Welcome to dask-cudf’s documentation!#
Dask-cuDF (pronounced “DASK KOO-dee-eff”) is an extension library for the Dask parallel computing framework that provides a cuDF-backed distributed dataframe with the same API as Dask dataframes.
If you are familiar with Dask and pandas or cuDF, then Dask-cuDF should feel familiar to you. If not, we recommend starting with 10 minutes to Dask followed by 10 minutes to cuDF and Dask-cuDF.
When running on multi-GPU systems, Dask-CUDA is recommended to simplify the setup of the cluster, taking advantage of all features of the GPU and networking hardware.
Using Dask-cuDF#
When installed, Dask-cuDF registers itself as a dataframe backend for
Dask. This means that in many cases, using cuDF-backed dataframes requires
only small changes to an existing workflow. The minimal change is to
select cuDF as the dataframe backend in Dask’s
configuration. To do so, we must set the option
dataframe.backend
to cudf
. From Python, this can be achieved
like so:
import dask
dask.config.set({"dataframe.backend": "cudf"})
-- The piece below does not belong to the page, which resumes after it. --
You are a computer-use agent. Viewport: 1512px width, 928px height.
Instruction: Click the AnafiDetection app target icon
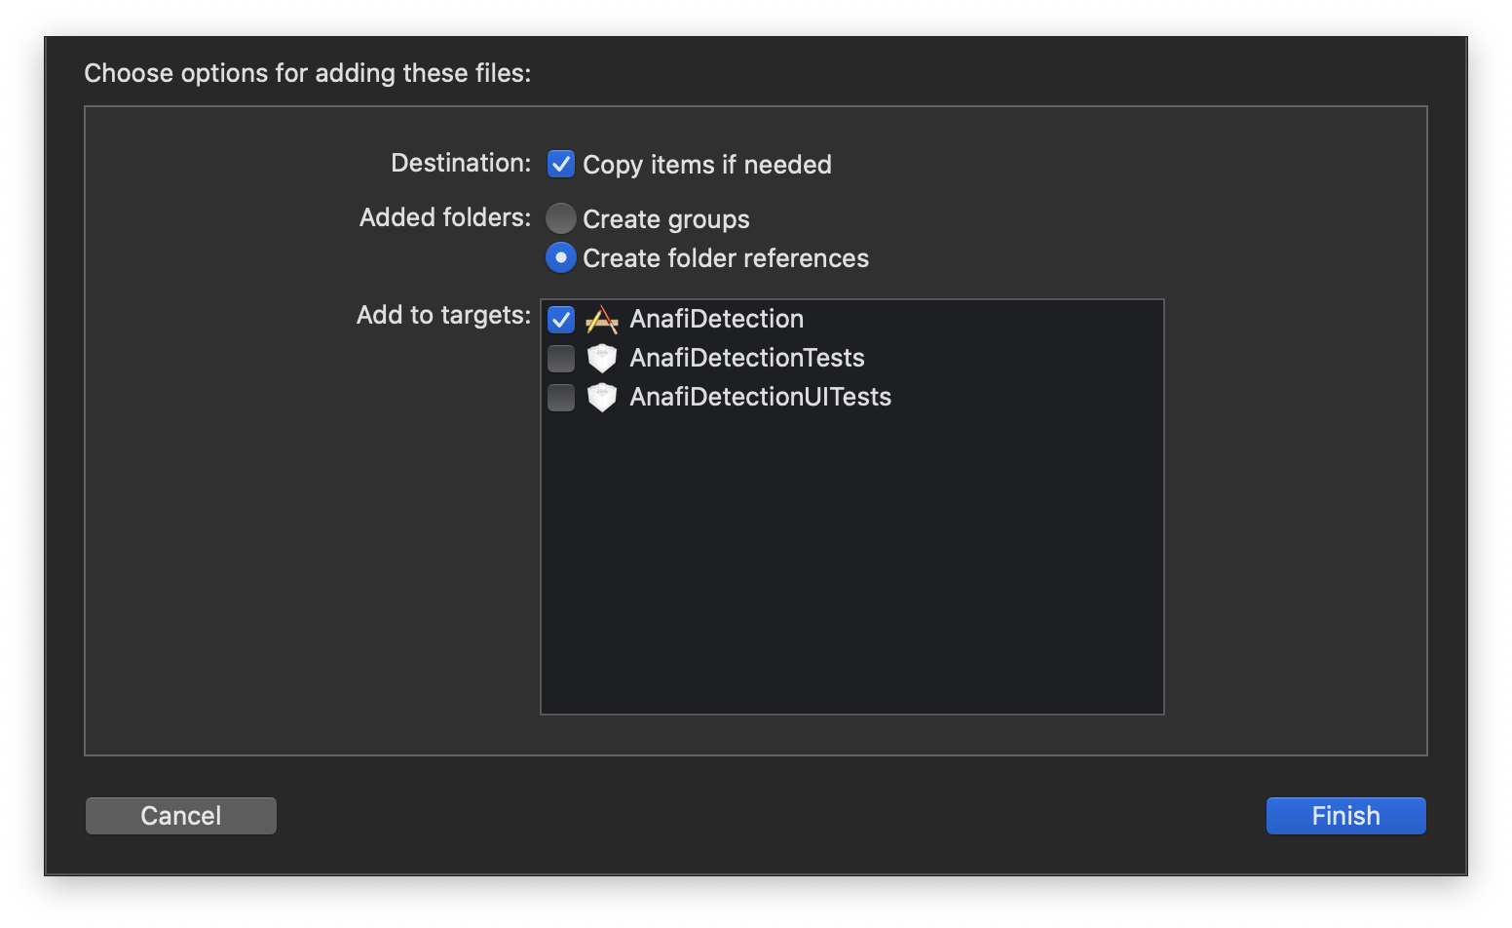(602, 320)
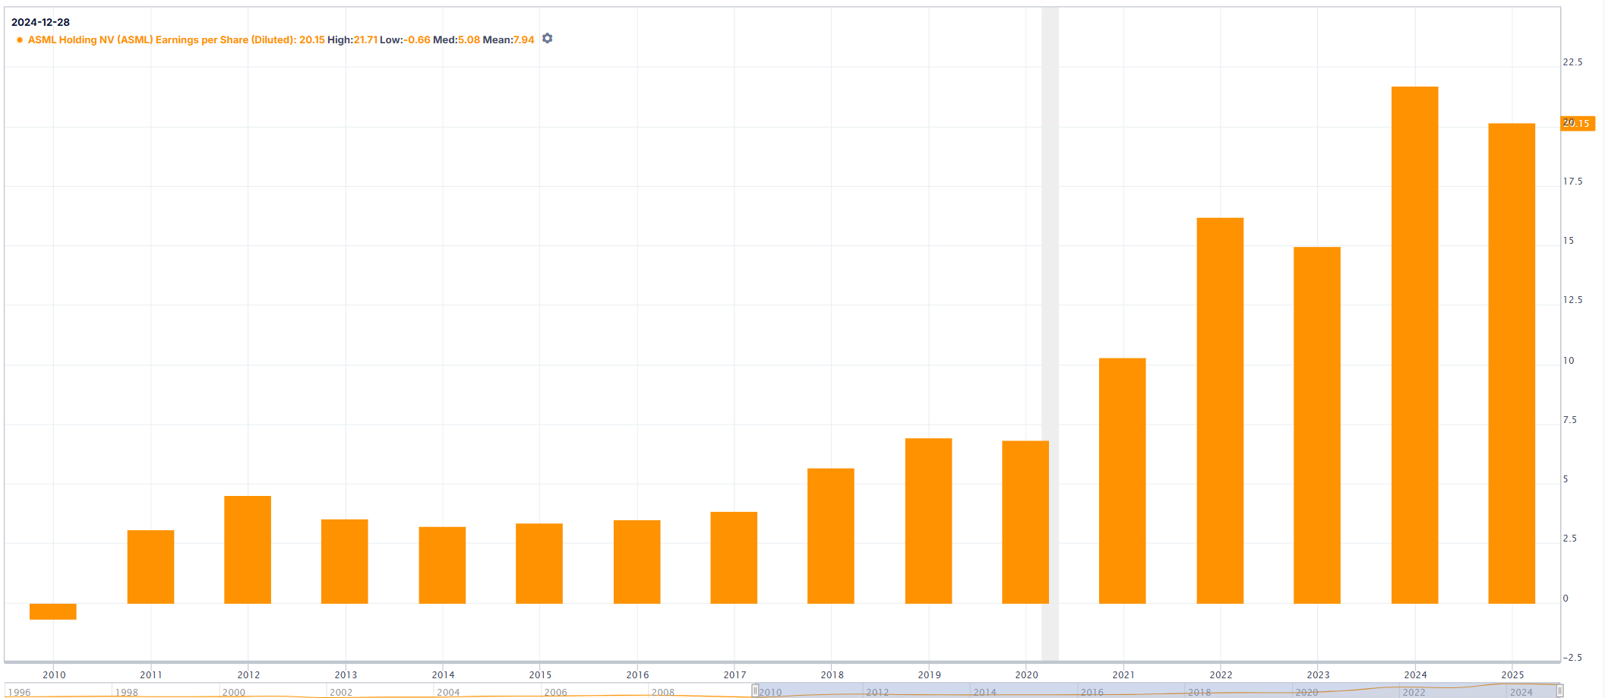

Alternatively, you can set DASK_DATAFRAME__BACKEND=cudf
in the
environment before running your code.
Dataframe creation from on-disk formats#
If your workflow creates Dask dataframes from on-disk formats
(for example using dask.dataframe.read_parquet()
), then setting
the backend may well be enough to migrate your workflow.
For example, consider reading a dataframe from parquet:
import dask.dataframe as dd
# By default, we obtain a pandas-backed dataframe
df = dd.read_parquet("data.parquet", ...)
To obtain a cuDF-backed dataframe, we must set the
dataframe.backend
configuration option:
import dask
import dask.dataframe as dd
dask.config.set({"dataframe.backend": "cudf"})
# This gives us a cuDF-backed dataframe
df = dd.read_parquet("data.parquet", ...)
This code will use cuDF’s GPU-accelerated parquet reader
to read partitions of the data.
Dataframe creation from in-memory formats#
If you already have a dataframe in memory and want to convert it to a
cuDF-backend one, there are two options depending on whether the
dataframe is already a Dask one or not. If you have a Dask dataframe,
then you can call dask.dataframe.to_backend()
passing "cudf"
as the backend; if you have a pandas dataframe then you can either
call dask.dataframe.from_pandas()
followed by
to_backend()
or first convert the dataframe with
cudf.from_pandas()
and then parallelise this with
dask_cudf.from_cudf()
.
API Reference#
Generally speaking, Dask-cuDF tries to offer exactly the same API as Dask itself. There are, however, some minor differences mostly because cuDF does not perfectly mirror the pandas API, or because cuDF provides additional configuration flags (these mostly occur in data reading and writing interfaces).
As a result, straightforward workflows can be migrated without too much trouble, but more complex ones that utilise more features may need a bit of tweaking. The API documentation describes details of the differences and all functionality that Dask-cuDF supports.